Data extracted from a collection
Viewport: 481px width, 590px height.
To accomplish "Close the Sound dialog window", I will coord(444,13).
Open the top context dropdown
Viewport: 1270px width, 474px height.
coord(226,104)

* **OBJECTIVE**:
Switch "dialog window" to "dialog box" in the records above, leaving everything else unchanged.

* **THE OUTPUT**:
Viewport: 481px width, 590px height.
To accomplish "Close the Sound dialog box", I will coord(444,13).
Open the top context dropdown
Viewport: 1270px width, 474px height.
coord(226,104)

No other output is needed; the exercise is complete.